§ **EXERCISE DESCRIPTION**
I need every line that includes the word "Locate" copied from the material.

§ **EXERCISE INPUT**
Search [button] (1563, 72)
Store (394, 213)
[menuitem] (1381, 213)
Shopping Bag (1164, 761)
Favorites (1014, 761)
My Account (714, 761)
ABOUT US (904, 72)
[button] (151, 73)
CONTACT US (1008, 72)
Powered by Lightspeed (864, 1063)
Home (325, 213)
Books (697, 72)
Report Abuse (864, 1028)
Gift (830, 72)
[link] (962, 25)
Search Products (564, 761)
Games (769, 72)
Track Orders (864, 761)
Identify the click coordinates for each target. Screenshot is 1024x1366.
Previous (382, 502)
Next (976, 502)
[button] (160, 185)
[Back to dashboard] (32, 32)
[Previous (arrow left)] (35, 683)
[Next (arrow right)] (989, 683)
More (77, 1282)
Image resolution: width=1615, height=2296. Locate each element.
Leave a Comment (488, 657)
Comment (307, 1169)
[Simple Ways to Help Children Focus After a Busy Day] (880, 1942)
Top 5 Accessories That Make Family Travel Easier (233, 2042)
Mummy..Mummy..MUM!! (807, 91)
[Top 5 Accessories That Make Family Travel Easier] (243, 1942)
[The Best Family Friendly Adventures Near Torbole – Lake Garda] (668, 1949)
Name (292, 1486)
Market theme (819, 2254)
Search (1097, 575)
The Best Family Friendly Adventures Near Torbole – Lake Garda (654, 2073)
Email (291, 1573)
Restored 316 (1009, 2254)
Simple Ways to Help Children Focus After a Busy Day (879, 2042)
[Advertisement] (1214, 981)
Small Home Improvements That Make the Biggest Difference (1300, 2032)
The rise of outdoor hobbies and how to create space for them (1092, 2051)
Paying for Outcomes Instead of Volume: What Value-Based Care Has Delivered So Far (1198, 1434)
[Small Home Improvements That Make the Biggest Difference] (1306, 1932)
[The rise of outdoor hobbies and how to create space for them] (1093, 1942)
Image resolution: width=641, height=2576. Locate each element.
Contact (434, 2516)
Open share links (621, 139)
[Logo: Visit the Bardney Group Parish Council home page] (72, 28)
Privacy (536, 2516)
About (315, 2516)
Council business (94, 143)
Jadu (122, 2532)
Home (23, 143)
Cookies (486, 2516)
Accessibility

§ **ANSWER TO THIS TASK**
Image resolution: width=1615, height=2296. Locate each element.
Image resolution: width=641, height=2576. Locate each element.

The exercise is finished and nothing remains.